◆ Exercise: Your answer must consist solely of the line containing "Switch to the 止盈止损 tab" and each line after it through the end of the data, copied exactly.

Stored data
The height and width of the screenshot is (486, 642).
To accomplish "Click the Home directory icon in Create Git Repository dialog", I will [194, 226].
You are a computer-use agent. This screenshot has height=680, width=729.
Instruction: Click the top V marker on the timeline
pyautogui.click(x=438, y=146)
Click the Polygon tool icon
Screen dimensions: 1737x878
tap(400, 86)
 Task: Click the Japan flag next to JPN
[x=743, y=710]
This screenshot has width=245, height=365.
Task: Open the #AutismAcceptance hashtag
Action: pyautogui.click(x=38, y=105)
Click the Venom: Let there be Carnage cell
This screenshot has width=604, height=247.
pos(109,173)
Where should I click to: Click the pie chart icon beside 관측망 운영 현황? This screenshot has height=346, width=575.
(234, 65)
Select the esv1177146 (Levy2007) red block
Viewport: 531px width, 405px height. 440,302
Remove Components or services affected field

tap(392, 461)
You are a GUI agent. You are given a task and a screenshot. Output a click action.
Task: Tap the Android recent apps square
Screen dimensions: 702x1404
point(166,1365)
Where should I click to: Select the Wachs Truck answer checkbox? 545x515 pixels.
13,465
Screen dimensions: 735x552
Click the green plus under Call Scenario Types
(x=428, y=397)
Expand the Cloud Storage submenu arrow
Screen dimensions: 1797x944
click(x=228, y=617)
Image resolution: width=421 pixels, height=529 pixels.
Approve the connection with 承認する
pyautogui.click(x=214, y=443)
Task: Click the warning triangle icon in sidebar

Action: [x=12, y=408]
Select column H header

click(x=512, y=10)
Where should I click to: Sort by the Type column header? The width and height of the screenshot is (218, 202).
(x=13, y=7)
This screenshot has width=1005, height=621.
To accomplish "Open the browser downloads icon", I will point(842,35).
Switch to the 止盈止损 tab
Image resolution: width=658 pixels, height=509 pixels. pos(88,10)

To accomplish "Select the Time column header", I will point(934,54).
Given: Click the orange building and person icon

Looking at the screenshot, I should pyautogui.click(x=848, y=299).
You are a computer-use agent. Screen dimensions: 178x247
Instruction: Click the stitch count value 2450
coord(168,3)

◆ Written solution:
Switch to the 止盈止损 tab
Image resolution: width=658 pixels, height=509 pixels. pos(88,10)

To accomplish "Select the Time column header", I will point(934,54).
Given: Click the orange building and person icon

Looking at the screenshot, I should pyautogui.click(x=848, y=299).
You are a computer-use agent. Screen dimensions: 178x247
Instruction: Click the stitch count value 2450
coord(168,3)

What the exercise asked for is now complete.